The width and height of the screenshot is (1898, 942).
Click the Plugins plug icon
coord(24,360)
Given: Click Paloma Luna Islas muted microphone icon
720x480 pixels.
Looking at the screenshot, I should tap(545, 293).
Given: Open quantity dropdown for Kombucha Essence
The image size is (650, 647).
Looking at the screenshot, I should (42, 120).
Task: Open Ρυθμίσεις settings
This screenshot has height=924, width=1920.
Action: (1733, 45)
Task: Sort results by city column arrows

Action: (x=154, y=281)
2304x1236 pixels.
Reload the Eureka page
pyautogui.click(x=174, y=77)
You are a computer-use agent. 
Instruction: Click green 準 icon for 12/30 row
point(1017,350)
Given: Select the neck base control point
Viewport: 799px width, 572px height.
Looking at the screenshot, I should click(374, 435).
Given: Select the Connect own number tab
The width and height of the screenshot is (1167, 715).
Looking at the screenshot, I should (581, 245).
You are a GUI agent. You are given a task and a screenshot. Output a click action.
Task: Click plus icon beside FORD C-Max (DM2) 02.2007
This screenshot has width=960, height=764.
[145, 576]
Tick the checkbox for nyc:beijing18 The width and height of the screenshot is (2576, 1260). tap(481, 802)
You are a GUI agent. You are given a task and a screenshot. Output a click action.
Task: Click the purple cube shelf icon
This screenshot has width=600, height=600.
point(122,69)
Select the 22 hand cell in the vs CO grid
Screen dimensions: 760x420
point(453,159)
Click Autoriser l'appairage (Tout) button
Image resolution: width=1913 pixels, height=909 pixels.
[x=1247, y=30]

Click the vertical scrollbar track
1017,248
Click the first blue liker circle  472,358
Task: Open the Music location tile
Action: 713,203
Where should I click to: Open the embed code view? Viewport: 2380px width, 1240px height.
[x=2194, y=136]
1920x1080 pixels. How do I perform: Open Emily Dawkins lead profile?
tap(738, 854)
-------------------------
◆ Goal:
Reproduce the entire listing above word for word, with no changes.

◆ Problem solution:
The width and height of the screenshot is (1898, 942).
Click the Plugins plug icon
coord(24,360)
Given: Click Paloma Luna Islas muted microphone icon
720x480 pixels.
Looking at the screenshot, I should tap(545, 293).
Given: Open quantity dropdown for Kombucha Essence
The image size is (650, 647).
Looking at the screenshot, I should (42, 120).
Task: Open Ρυθμίσεις settings
This screenshot has height=924, width=1920.
Action: (1733, 45)
Task: Sort results by city column arrows

Action: (x=154, y=281)
2304x1236 pixels.
Reload the Eureka page
pyautogui.click(x=174, y=77)
You are a computer-use agent. 
Instruction: Click green 準 icon for 12/30 row
point(1017,350)
Given: Select the neck base control point
Viewport: 799px width, 572px height.
Looking at the screenshot, I should click(374, 435).
Given: Select the Connect own number tab
The width and height of the screenshot is (1167, 715).
Looking at the screenshot, I should (581, 245).
You are a GUI agent. You are given a task and a screenshot. Output a click action.
Task: Click plus icon beside FORD C-Max (DM2) 02.2007
This screenshot has width=960, height=764.
[145, 576]
Tick the checkbox for nyc:beijing18 The width and height of the screenshot is (2576, 1260). tap(481, 802)
You are a GUI agent. You are given a task and a screenshot. Output a click action.
Task: Click the purple cube shelf icon
This screenshot has width=600, height=600.
point(122,69)
Select the 22 hand cell in the vs CO grid
Screen dimensions: 760x420
point(453,159)
Click Autoriser l'appairage (Tout) button
Image resolution: width=1913 pixels, height=909 pixels.
[x=1247, y=30]

Click the vertical scrollbar track
1017,248
Click the first blue liker circle  472,358
Task: Open the Music location tile
Action: 713,203
Where should I click to: Open the embed code view? Viewport: 2380px width, 1240px height.
[x=2194, y=136]
1920x1080 pixels. How do I perform: Open Emily Dawkins lead profile?
tap(738, 854)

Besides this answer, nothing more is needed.